[How to complete this task]: Every record below should be printed exactly, except for the pictures.

[Items from a data source]:
=== Begin Enclosure ===
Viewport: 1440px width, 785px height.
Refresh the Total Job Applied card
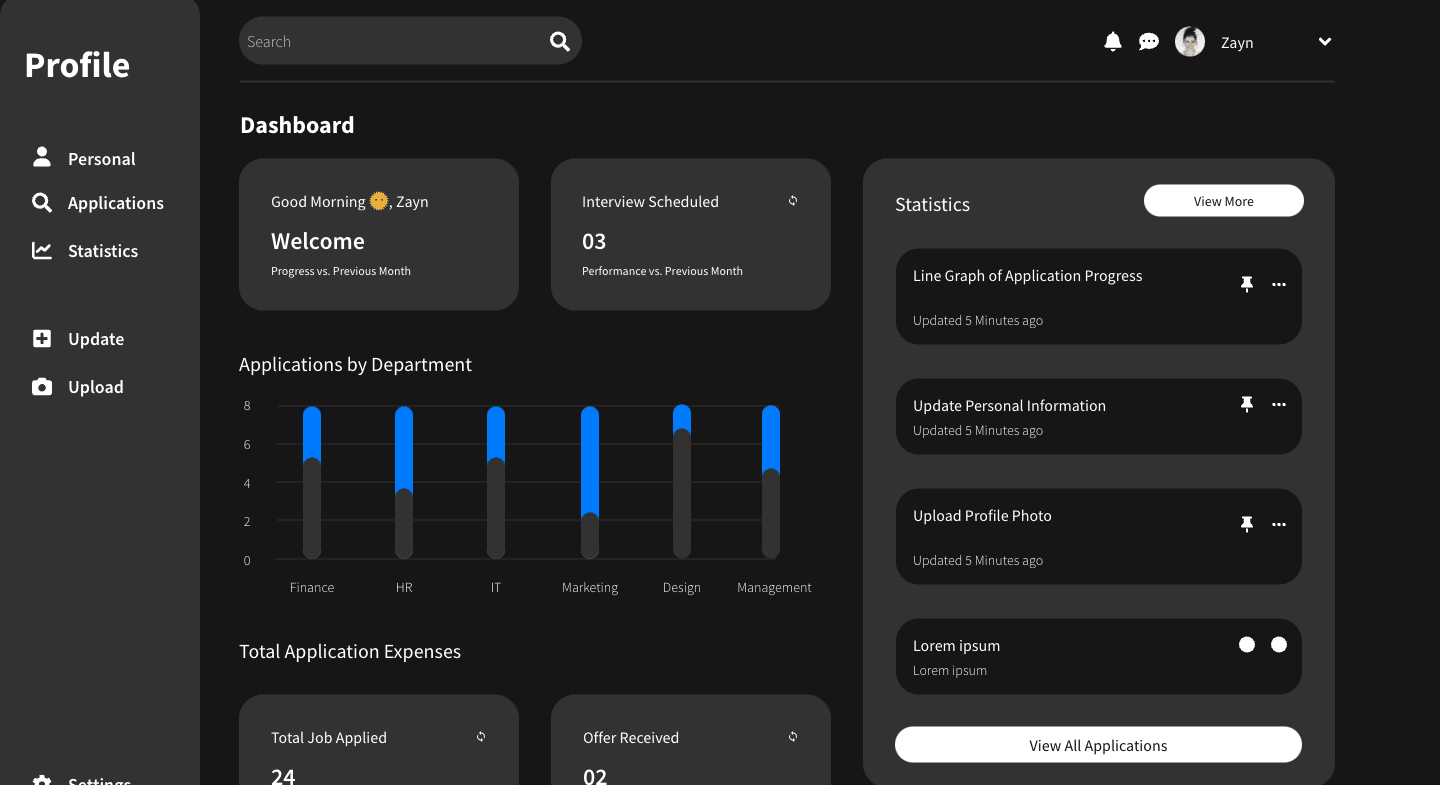(x=481, y=737)
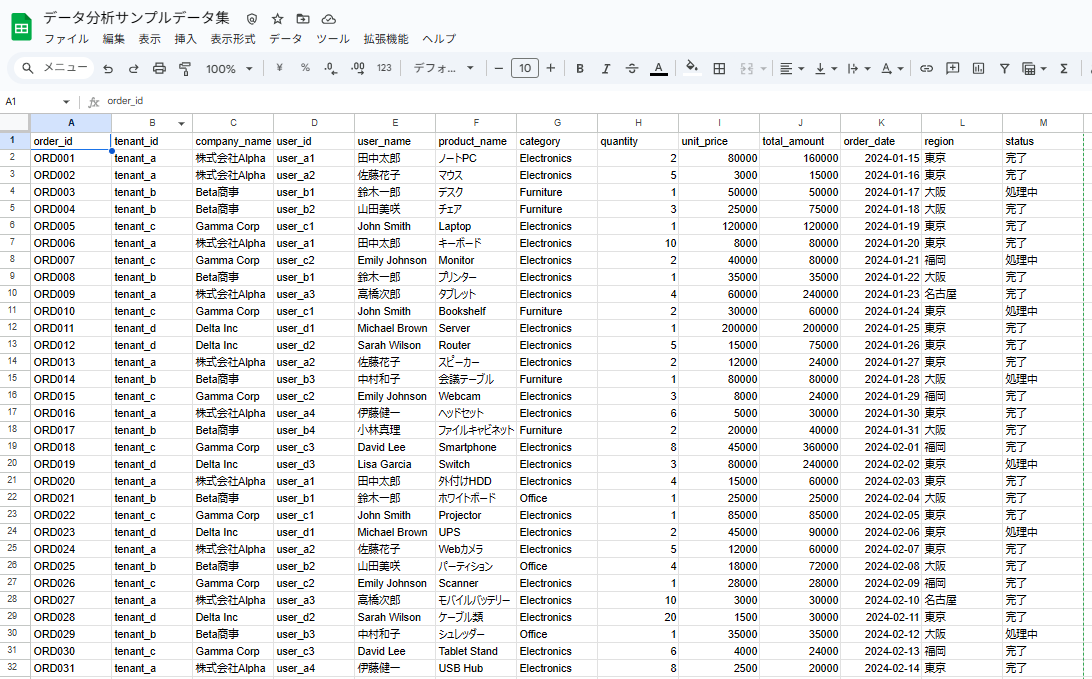Insert a chart using toolbar icon
The width and height of the screenshot is (1092, 679).
coord(978,69)
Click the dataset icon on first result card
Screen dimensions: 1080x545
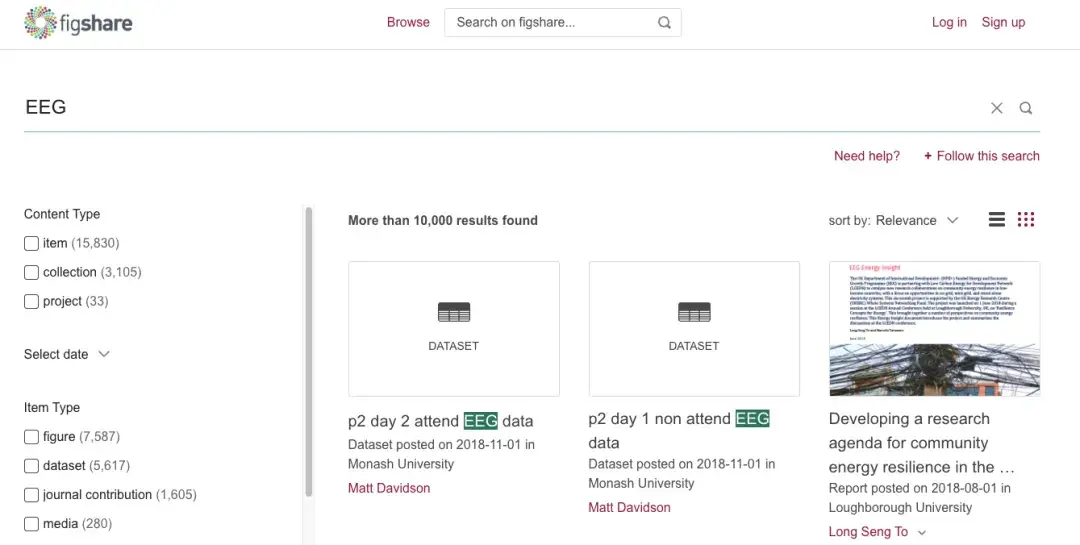pos(453,313)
=== End Enclosure ===
[Output for this task]:
Viewport: 1440px width, 785px height.
Refresh the Total Job Applied card
(x=481, y=737)
Insert a chart using toolbar icon
The width and height of the screenshot is (1092, 679).
coord(978,69)
Click the dataset icon on first result card
Screen dimensions: 1080x545
pos(453,313)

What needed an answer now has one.